Please output the stretch of the data below from the line containing "Task: Click the upper bulge slider handle" through the line containing "will (x=1082, y=150).", copied verbatim with both of those lines included.

◆ The data:
==============================

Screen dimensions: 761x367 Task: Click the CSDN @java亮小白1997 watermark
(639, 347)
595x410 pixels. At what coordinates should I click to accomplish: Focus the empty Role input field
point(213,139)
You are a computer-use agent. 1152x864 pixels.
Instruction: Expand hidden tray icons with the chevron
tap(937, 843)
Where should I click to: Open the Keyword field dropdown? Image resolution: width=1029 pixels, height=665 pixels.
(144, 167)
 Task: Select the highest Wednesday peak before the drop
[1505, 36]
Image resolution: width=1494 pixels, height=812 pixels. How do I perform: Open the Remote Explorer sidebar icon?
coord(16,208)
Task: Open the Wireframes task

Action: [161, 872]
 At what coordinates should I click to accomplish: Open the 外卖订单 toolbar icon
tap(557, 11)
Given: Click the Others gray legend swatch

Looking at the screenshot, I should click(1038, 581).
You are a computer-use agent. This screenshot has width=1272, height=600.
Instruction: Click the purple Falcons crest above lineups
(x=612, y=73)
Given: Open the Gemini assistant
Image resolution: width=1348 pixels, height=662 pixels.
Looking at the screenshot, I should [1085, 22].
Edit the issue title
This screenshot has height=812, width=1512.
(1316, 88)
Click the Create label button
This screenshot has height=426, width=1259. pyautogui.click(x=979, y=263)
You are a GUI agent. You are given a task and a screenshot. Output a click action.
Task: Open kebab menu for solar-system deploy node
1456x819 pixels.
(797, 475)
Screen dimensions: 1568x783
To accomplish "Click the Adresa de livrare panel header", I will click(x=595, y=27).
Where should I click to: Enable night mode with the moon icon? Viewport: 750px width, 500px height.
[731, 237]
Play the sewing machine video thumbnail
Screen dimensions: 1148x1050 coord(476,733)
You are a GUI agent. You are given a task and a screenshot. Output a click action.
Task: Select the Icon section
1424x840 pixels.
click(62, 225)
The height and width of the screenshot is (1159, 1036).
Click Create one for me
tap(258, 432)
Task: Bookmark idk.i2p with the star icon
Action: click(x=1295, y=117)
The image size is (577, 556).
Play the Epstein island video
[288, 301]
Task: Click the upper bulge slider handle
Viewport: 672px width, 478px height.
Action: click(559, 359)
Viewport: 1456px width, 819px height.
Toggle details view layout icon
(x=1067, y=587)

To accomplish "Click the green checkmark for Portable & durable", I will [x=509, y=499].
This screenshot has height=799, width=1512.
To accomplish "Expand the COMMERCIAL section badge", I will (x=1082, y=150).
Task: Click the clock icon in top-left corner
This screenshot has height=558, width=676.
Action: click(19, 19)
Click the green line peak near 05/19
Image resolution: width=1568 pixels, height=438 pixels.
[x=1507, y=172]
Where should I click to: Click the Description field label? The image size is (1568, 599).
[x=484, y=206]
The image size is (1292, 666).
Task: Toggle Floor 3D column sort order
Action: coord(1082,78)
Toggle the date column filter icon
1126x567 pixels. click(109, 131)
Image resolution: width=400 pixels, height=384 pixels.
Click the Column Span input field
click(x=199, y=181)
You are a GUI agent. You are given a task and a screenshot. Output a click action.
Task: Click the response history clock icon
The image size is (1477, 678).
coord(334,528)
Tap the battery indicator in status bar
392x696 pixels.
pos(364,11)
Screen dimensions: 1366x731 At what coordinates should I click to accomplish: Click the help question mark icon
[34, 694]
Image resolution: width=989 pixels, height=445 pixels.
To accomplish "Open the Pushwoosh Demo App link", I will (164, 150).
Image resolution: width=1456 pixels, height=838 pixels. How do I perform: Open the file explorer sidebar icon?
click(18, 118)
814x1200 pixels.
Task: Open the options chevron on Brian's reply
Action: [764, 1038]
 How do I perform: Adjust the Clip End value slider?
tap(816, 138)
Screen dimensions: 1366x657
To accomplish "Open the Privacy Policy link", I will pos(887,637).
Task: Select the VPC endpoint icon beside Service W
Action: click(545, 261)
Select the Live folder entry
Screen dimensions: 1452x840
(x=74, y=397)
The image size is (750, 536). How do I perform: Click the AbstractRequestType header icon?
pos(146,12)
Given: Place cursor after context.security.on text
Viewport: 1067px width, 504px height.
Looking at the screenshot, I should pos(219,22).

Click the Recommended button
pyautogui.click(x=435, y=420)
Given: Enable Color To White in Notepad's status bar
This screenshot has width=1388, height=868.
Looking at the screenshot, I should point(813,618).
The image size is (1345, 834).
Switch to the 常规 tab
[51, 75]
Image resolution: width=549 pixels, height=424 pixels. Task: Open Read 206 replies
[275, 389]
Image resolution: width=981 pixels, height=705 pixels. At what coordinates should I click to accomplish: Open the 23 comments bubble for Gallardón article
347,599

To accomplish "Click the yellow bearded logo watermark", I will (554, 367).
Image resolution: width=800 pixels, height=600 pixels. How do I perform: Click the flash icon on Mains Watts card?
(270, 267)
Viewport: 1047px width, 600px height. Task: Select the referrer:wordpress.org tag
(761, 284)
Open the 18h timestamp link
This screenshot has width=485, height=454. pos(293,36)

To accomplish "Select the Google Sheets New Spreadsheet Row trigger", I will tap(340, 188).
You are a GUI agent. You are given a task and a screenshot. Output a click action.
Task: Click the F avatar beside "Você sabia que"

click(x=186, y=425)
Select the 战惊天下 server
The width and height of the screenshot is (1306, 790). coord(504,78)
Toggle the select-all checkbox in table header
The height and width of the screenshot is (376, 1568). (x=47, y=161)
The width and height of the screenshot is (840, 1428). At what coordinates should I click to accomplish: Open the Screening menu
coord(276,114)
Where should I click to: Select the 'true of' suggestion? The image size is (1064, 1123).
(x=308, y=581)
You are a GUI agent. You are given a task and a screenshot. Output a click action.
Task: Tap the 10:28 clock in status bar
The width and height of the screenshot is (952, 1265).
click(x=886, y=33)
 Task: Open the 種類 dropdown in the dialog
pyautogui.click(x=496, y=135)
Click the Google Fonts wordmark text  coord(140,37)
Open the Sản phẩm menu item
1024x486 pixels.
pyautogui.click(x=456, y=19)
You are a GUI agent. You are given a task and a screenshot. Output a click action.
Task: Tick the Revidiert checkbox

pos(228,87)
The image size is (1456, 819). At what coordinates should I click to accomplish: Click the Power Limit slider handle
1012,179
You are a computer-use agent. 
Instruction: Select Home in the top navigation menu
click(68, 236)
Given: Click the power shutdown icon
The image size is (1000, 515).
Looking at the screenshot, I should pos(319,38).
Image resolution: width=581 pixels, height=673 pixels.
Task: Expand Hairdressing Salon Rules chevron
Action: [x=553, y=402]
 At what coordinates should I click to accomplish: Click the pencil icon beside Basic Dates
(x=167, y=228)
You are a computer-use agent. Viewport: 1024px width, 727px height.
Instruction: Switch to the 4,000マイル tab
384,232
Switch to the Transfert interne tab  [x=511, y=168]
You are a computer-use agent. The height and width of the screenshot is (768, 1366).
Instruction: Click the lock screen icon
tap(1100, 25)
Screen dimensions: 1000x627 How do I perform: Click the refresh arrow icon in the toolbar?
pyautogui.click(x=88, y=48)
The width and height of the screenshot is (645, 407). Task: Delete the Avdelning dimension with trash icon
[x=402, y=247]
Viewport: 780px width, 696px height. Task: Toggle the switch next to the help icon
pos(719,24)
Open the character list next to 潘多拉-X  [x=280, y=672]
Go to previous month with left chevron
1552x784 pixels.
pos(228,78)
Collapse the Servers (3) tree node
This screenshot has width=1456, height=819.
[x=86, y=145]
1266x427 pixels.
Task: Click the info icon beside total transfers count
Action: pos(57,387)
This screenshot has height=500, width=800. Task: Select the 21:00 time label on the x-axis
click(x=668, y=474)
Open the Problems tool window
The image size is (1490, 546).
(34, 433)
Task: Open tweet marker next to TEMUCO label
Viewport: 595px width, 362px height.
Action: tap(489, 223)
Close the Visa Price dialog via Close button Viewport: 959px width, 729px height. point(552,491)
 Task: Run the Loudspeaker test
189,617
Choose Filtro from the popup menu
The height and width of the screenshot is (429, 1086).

==============================

◆ Exercise solution:
Task: Click the upper bulge slider handle
Viewport: 672px width, 478px height.
Action: click(559, 359)
Viewport: 1456px width, 819px height.
Toggle details view layout icon
(x=1067, y=587)

To accomplish "Click the green checkmark for Portable & durable", I will [x=509, y=499].
This screenshot has height=799, width=1512.
To accomplish "Expand the COMMERCIAL section badge", I will (x=1082, y=150).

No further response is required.